What is Bioinformatics?
- 1. Department of Chemical Sciences and Pharmacy, University of Chile, Chile
Citation
Gonzalez AB (2018) What is Bioinformatics? J Bioinform, Genomics, Proteomics 3(2): 1035.
NEWS LETTER
It is the application of computational tools for the resolution of a biological problem based on different analytical measurements, they can be online tools that require the upload of data or they can be downloadable offline tools. There are no universal tools but they focus on a specific biological area (some omics). In addition, the tools can be classified as commercial or non-profit.
The Mass Spectrometry Unit of the Faculty of Chemical Sciences and Pharmacy of the University of Chile is a service laboratory for academic research where our work is essentially focused on the bottom-up identification of proteins (proteomics service), that is, protein identification from tryptic peptides; in the characterization/sequencing of peptides (peptidomics service) and in the identification of various natural products (metabolomics service). Identification proteomic analysis is based on the use of Mascot online tool (http://www.matrixscience. com/search_form_select.html) which is generally satisfactory in the identification of proteins that have similarity or homology with those protein sequences contained in databases such as NCBI or Swiss Prot, however, you cannot add protein sequences or genomic sequences of species not included in the databases or do not have de novo sequencing capability, options that are found in the commercial version. Alternative to Mascot, is PEAKS Studio (http://www.bioinfor.com) that presents the option of de novo sequencing and addition of protein and/or genomic sequence but it is a completely commercial tool. To our knowledge to date non-commercial tools similar to Mascot or PEAKS Studio have not been developed.
Within the peptidomic analysis we distinguish those natural ribosomal peptides as well as those that originate from the natural proteolysis of proteins (both linear peptides) or those non-ribosomal peptides that can be linear, cyclic, branched, mixed, etc. In the case of ribosomal peptides there are few de novo sequencing tools which allow not defining a protease with the exception of PepNovo (http://proteomics.ucsd.edu/Software/ PepNovo/). For non-ribosomal peptides there is a very good tool named CycloBranch (http://ms.biomed.cas.cz/cyclobranch/) which allows analyzing a great variety of peptide forms either by using a database or by allowing de novo sequencing.
For the identification analysis of secondary metabolites or natural products there is a wide range of tools both online as METLIN (https://metlin.scripps.edu/), MetFrag (https://msbi. ipb-halle.de/MetFrag/), MassBank (http://www.massbank. jp), ReSpect (http://spectra.psc.riken.jp/) among others as desktop tools such as Sirius (https: //bio.informatik.uni- jena. de/software/sirius/), MZmine 2 (http://mzmine.github.io/) and CFM-ID (https://sourceforge.net/projects/cfm-id/). There are specific tools for some families of compounds such as those for the analysis of lipids.
Independent of the analysis to be carried out the bioinformatics tools tend to present higher quality results for those data obtained from high or ultra resolution instruments.

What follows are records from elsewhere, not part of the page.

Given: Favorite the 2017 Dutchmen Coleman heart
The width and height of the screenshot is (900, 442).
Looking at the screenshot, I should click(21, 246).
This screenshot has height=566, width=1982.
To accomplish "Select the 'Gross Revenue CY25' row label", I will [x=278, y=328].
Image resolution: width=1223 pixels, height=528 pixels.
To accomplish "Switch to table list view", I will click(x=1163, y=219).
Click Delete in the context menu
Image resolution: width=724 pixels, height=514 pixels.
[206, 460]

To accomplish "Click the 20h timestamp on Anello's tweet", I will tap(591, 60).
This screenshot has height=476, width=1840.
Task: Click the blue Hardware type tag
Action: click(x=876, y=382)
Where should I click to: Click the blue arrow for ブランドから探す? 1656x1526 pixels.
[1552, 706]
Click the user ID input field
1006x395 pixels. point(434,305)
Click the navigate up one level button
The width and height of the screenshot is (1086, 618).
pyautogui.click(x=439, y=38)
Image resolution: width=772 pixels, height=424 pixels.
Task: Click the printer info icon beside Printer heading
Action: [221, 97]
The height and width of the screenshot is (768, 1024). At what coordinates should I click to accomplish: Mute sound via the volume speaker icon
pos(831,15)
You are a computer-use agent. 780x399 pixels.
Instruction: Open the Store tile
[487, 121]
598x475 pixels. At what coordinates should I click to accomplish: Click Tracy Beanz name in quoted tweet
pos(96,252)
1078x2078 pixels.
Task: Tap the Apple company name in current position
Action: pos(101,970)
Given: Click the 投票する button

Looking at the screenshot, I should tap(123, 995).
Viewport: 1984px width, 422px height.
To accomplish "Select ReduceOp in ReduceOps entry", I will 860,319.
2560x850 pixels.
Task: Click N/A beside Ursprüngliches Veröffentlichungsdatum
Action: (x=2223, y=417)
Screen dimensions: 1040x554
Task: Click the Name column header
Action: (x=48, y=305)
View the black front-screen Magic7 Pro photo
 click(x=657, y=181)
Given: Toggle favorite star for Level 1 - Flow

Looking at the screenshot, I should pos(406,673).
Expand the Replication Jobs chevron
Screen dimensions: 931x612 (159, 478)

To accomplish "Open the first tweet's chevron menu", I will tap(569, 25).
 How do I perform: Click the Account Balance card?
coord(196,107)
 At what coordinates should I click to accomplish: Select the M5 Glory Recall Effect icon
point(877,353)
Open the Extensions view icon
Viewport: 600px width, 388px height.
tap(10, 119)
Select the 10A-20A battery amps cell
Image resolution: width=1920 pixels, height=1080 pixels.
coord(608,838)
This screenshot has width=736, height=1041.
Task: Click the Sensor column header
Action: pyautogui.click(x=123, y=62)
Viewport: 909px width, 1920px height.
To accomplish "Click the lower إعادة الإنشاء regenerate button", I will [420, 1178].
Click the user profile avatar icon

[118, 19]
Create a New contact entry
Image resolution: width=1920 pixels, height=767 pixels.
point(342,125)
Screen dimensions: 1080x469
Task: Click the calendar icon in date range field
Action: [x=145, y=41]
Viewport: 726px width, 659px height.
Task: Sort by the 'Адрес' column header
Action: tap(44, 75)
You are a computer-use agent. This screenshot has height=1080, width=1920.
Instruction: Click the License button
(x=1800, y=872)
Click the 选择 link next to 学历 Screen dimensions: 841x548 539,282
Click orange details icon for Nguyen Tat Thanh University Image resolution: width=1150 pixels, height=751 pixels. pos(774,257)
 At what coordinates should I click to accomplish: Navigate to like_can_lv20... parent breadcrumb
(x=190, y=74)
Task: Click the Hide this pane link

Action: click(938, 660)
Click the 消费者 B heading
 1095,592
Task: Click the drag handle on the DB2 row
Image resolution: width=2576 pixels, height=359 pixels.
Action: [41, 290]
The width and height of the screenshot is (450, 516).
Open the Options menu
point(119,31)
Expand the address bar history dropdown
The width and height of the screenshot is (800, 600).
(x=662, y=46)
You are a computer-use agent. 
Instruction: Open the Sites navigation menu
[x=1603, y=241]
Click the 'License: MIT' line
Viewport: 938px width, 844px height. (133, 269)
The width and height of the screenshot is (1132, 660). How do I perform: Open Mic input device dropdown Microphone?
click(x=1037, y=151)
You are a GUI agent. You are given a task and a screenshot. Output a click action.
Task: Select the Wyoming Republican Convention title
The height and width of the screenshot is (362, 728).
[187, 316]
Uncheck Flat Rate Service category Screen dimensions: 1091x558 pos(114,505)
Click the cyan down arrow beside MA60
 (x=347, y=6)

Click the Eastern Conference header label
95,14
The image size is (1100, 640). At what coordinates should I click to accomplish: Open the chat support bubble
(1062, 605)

Many of these tools can read the original raw format produced by the instruments, however, others need formats such as mzXML, mgf (generic Mascot format) or similar, several brands of instruments provide format converters, but others do not.
Where to obtain bioinformatics tools?
Among the databases we usually consult in search of bioinformatics tools are SourceForge (https://sourceforge.net/), GitHub (https://github.com/) and OMICtools (https://omictools. com/).
What would be my ideal bioinformatics tool?
It does not necessarily mean that it will analyze all kinds of samples but as a simple user without knowledge as a developer or programmer you would expect a simple tool because some request many parameters of analysis most of them unknown to a beginner user and even to an advanced user and that would provide more information simultaneously as in the case of peptides where it is unknown a priori if these are linear, cyclic, branched, etc., which translates into several analyzes must be performed. The bioinformatic tools used for the identification of metabolites are mainly based on the comparison of fragmentation data in high resolution (TOF analyzers) or ultra-resolution (Orbitrap and FT-ICR) with servers that generate in silico fragmentations based on structures contained in different bases of data or in some cases the tools compare the experimental fragmentation data with fragmentation libraries obtained at different fragmentation voltages [1]. An interesting option would be the ability of de novo interpretation of fragmentation data considering that there is abundant literature on the fragmentation of several families of compounds, such as glucosinolates [2], flavonoids [3], carotenoids [4], alkaloids [5], pentacyclic triterpene acids [6,7] as well as some of their modifications as glycosylations [1]. This approach could be applied independently of the resolution of the data.
Undoubtedly, bioinformatics tools have facilitated the interpretation of experimental data as well as being able to analyze a large volume of these.